The recent developments in the field of computer vision, particularly in depth estimation and segmentation, showcase a significant shift towards enhancing model generalization and efficiency across diverse and challenging environments. A notable trend is the emphasis on zero-shot learning capabilities, aiming to reduce the dependency on domain-specific fine-tuning and large-scale annotated datasets. This is achieved through innovative approaches such as leveraging synthetic data for training, employing mixed annotation frameworks, and integrating auxiliary tasks to enrich model learning. Additionally, there's a growing focus on improving the robustness and accuracy of models in real-world applications, with advancements in network architectures and self-supervised learning frameworks that adapt to various environmental conditions.

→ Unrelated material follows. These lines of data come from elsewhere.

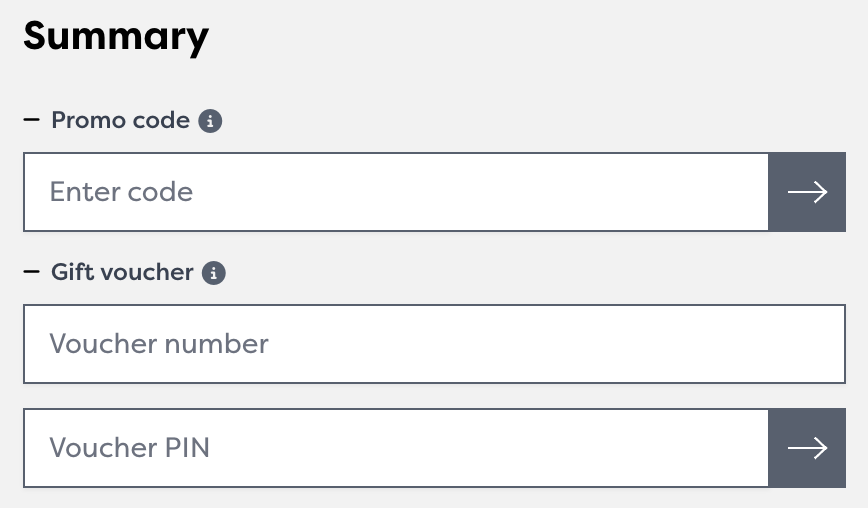Viewport: 868px width, 508px height.
Task: Apply the entered promo code
Action: pos(807,192)
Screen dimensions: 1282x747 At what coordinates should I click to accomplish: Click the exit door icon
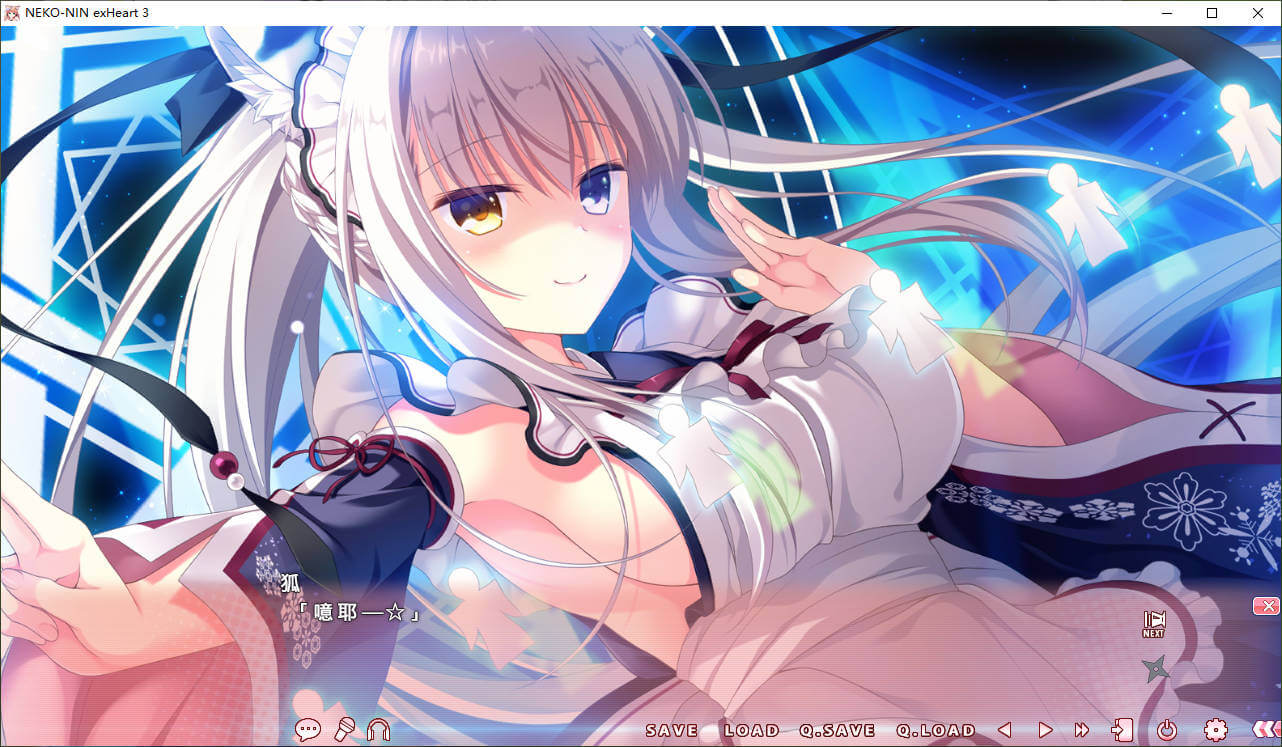1121,731
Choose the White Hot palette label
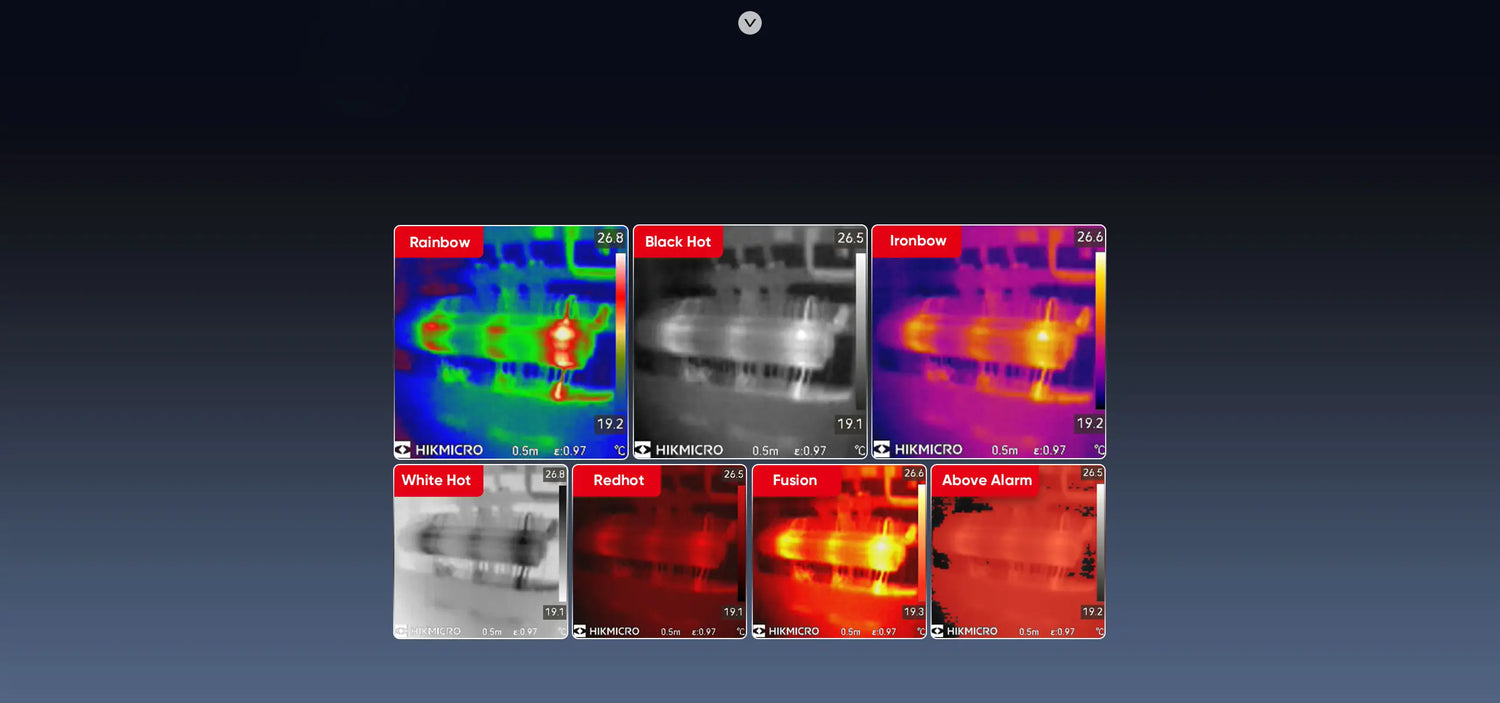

- FoundationStereo introduces a foundation model for stereo depth estimation, achieving strong zero-shot generalization by utilizing a large-scale synthetic dataset and novel network components.
- MARIO presents a mixed supervision model for polyp segmentation, effectively utilizing various annotation types to enhance dataset usability and model performance.
- Survey on Monocular Metric Depth Estimation provides a comprehensive review of advancements in monocular metric depth estimation, highlighting the importance of scale-agnostic methods for zero-shot generalization.
- Enhancing Monocular Depth Estimation with Multi-Source Auxiliary Tasks demonstrates the benefits of incorporating auxiliary datasets and tasks to improve monocular depth estimation quality and data efficiency.
- PromptMono introduces a self-supervised learning framework for monocular depth estimation in challenging environments, utilizing visual prompt learning and a novel gated cross prompting attention module.